Active Manager Best Copy Selection:
When a failure occurs that affects a replicated mailbox database, Active Manager takes several steps to recover from the failure by selecting the best possible copy of the failed database to activate. Below is the process:
• Active Manager detects the failure.
• The PAM runs an internal algorithm called best copy selection (BCS).
• A process called attempt copy last logs (ACLL) occurs, which tries to copy any missing log files from the server that hosted the active database copy prior to the failover.
• Once the ACLL process has completed, the PAM issues a mount request to the Microsoft Exchange Information Store via remote procedure call (RPC). At this point, either:
1. The database mounts and is made available to clients; or
2. The database does not mount, and PAM performs steps 2-4 on the next best copy (if one is available).

Lossless failover:

When searching for the best possible copy, the PAM uses up to ten separate sets of criteria to determine the best copy to activate. After locating the best possible copy, ACLL runs. After the ACLL process has completed, if all missing log files were copied from the previous active copy, the database mounts without any data loss. This is known as a lossless failover.
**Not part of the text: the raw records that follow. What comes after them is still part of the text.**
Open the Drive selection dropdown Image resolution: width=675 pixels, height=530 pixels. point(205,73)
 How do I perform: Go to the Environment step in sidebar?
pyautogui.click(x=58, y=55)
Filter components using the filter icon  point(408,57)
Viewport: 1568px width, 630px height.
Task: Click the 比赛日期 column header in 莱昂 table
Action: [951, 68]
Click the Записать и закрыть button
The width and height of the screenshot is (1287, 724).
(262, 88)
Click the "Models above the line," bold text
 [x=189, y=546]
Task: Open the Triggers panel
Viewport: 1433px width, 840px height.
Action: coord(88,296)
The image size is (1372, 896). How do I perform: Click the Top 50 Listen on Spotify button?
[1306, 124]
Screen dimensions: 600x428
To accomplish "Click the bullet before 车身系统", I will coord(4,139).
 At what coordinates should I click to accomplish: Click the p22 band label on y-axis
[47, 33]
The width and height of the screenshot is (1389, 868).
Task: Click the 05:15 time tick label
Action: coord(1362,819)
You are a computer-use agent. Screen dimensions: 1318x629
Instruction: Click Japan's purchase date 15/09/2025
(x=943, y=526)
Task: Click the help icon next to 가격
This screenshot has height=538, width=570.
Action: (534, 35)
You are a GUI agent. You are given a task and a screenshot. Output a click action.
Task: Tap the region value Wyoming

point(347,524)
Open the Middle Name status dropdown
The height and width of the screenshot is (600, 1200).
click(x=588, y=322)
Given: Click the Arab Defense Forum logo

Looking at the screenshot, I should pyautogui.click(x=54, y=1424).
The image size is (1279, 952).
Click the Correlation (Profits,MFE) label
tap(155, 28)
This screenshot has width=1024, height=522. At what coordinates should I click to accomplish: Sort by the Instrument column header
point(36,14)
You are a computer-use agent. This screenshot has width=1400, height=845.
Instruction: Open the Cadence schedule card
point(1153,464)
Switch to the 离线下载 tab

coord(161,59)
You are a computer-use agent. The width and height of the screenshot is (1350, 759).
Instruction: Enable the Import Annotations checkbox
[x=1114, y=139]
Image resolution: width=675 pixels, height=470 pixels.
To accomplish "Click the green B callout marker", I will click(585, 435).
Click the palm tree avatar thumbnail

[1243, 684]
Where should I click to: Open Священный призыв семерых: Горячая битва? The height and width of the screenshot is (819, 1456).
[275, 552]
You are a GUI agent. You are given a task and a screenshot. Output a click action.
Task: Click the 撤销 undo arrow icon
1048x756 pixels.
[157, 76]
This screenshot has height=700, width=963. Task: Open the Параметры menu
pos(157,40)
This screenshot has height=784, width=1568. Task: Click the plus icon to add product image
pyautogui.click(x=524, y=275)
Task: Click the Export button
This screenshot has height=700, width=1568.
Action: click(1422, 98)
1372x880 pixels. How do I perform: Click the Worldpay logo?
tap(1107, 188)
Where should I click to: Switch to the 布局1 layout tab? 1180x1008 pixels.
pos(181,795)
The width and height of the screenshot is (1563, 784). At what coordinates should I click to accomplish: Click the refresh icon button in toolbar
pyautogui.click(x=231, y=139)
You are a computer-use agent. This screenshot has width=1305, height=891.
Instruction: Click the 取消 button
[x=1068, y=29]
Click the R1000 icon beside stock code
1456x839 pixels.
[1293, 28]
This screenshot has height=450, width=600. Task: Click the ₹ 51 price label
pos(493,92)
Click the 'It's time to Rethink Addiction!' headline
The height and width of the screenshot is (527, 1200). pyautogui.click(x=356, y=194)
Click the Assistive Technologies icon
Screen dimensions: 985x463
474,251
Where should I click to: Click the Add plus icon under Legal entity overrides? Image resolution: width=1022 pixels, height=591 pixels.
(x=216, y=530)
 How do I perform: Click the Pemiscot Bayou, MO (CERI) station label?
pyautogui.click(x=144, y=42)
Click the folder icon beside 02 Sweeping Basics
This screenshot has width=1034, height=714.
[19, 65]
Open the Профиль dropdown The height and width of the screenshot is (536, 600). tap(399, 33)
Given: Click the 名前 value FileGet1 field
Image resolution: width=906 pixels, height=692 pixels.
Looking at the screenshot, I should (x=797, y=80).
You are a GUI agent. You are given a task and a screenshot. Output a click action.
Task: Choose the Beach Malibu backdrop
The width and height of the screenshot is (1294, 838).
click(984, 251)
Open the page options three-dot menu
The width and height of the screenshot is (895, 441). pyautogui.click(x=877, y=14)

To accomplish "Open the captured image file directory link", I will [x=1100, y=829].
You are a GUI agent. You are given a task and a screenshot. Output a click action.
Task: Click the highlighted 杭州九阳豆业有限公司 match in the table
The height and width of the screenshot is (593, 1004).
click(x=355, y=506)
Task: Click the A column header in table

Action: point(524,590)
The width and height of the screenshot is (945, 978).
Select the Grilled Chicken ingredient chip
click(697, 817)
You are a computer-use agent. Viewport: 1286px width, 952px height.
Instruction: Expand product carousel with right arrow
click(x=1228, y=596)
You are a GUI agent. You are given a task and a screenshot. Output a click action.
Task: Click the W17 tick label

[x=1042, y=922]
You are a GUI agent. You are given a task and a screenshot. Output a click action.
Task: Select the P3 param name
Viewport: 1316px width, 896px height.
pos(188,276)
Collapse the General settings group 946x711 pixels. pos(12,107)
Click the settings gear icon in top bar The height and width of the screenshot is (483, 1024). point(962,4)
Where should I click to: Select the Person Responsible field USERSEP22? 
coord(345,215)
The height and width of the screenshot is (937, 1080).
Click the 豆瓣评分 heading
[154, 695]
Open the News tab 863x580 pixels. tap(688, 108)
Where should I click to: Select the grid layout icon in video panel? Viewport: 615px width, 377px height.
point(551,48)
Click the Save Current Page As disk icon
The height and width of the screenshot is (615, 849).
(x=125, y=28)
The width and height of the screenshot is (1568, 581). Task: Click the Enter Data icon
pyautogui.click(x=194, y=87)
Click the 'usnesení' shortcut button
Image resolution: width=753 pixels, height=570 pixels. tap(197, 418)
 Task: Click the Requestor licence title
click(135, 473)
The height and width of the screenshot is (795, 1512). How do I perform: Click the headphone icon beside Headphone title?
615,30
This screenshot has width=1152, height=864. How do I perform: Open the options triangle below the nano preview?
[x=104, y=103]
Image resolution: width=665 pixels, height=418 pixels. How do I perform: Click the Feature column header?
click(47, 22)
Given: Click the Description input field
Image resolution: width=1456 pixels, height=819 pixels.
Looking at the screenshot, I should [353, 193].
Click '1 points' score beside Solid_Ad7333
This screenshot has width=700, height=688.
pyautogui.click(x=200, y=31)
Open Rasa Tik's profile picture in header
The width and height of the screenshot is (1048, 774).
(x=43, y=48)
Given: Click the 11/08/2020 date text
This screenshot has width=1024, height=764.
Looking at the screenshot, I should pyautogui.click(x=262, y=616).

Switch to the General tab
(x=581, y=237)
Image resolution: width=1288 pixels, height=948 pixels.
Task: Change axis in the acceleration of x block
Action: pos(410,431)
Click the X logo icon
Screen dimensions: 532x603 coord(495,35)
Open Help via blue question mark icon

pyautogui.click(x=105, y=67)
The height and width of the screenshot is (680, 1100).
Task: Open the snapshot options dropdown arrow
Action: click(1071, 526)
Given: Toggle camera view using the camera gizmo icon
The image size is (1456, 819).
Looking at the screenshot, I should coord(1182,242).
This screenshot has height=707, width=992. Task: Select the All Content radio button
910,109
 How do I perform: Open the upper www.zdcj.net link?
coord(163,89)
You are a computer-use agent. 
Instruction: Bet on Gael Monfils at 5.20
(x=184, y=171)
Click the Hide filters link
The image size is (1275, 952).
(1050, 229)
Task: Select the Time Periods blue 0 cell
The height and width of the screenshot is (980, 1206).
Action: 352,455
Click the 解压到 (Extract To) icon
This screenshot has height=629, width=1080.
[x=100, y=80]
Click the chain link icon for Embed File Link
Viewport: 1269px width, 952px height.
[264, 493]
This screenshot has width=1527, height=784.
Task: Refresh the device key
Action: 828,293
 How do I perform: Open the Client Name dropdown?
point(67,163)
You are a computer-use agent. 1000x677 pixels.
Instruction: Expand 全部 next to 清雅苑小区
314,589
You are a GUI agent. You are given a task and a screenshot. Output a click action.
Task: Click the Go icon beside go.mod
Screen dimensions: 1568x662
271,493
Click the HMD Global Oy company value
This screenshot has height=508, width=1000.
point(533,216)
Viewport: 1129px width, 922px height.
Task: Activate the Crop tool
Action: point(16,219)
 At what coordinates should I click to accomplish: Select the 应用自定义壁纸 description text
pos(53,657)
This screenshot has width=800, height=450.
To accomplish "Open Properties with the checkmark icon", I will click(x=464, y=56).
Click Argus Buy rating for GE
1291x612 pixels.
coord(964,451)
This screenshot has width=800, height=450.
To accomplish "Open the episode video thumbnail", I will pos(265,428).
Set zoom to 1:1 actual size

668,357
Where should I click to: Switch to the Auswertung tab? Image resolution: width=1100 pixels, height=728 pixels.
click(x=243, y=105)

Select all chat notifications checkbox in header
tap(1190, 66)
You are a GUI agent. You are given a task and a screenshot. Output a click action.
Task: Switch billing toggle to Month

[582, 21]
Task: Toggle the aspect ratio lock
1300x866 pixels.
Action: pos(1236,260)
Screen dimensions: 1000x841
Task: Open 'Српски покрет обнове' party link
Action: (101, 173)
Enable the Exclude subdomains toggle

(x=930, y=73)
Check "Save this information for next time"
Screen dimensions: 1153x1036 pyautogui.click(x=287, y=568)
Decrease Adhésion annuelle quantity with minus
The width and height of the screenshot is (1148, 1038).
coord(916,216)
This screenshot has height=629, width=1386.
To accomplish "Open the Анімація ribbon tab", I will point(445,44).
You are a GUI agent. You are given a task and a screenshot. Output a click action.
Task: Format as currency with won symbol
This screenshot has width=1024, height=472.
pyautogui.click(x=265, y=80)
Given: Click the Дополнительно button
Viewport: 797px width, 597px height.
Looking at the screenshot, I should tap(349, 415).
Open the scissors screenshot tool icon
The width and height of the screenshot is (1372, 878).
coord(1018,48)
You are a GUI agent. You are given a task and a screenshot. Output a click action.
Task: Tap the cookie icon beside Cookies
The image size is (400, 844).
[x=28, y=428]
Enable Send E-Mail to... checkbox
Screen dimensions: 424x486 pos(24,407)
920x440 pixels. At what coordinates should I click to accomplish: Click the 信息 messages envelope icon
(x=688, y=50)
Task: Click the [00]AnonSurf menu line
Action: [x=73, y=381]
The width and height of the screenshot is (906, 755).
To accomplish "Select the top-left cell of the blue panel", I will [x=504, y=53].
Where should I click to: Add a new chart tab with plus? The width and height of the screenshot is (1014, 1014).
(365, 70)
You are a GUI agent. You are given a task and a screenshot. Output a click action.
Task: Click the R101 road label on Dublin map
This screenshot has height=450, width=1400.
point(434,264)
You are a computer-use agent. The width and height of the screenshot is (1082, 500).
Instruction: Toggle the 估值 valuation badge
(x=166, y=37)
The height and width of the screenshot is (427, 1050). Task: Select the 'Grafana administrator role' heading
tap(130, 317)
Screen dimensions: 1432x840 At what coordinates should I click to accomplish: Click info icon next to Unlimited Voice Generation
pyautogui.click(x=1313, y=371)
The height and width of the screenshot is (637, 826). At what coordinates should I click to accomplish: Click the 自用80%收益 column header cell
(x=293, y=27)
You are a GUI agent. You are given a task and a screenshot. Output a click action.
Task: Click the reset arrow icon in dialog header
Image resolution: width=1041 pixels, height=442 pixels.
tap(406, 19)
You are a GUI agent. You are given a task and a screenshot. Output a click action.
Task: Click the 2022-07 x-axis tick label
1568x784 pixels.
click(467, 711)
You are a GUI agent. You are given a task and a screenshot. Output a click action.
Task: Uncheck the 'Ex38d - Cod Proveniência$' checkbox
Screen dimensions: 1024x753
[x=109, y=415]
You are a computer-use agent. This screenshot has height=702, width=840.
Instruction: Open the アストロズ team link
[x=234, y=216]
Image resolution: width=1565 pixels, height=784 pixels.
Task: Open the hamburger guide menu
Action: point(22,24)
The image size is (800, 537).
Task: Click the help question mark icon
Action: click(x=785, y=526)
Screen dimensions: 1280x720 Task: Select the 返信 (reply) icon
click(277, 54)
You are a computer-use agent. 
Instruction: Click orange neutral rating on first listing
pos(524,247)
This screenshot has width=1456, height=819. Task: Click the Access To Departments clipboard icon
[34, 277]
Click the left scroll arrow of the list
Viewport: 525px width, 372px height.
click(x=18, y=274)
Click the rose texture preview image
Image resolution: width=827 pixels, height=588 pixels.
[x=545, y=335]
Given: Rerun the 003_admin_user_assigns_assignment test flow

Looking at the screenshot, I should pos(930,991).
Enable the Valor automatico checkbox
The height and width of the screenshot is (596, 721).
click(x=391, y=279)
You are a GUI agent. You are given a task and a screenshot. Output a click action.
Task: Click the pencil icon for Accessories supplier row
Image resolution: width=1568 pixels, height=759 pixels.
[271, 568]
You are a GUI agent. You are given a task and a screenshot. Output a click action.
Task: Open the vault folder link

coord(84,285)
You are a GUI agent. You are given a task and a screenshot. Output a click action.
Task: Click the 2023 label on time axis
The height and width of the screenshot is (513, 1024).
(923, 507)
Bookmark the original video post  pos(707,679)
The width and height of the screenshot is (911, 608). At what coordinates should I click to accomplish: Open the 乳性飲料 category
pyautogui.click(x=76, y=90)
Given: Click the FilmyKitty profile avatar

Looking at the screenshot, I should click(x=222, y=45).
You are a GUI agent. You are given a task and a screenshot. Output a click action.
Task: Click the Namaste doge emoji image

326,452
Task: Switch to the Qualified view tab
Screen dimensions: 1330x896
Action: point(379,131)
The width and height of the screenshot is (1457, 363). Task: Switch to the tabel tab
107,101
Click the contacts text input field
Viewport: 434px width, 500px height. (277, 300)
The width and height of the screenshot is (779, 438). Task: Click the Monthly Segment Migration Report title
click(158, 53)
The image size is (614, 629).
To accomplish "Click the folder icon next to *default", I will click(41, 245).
If the ACLL process is unsuccessful, the configured value for AutoDatabaseMountDial is consulted. For more information about AutoDatabaseMountDial, If the number of lost logs is within the configured value for AutoDatabaseMountDial, the database is mounted. If the number of lost logs is outside the configured value for AutoDatabaseMountDial, the database isn't mounted until either missing log files are recovered or until an administrator explicitly mounts the database and accepts the larger data loss. If the database doesn't mount automatically, the PAM will select the next best copy (if one is available). There are at least three reasons why the initially selected database copy does not mount automatically:
1. The number of lost log files is greater than the configured value for AutoDatabaseMountDial.
2. The server on which the mount attempt was made is configured with a soft maximum for the active number of databases, and the maximum number of active database copies has been reached on the server.
3. The database copy is suspended for activation.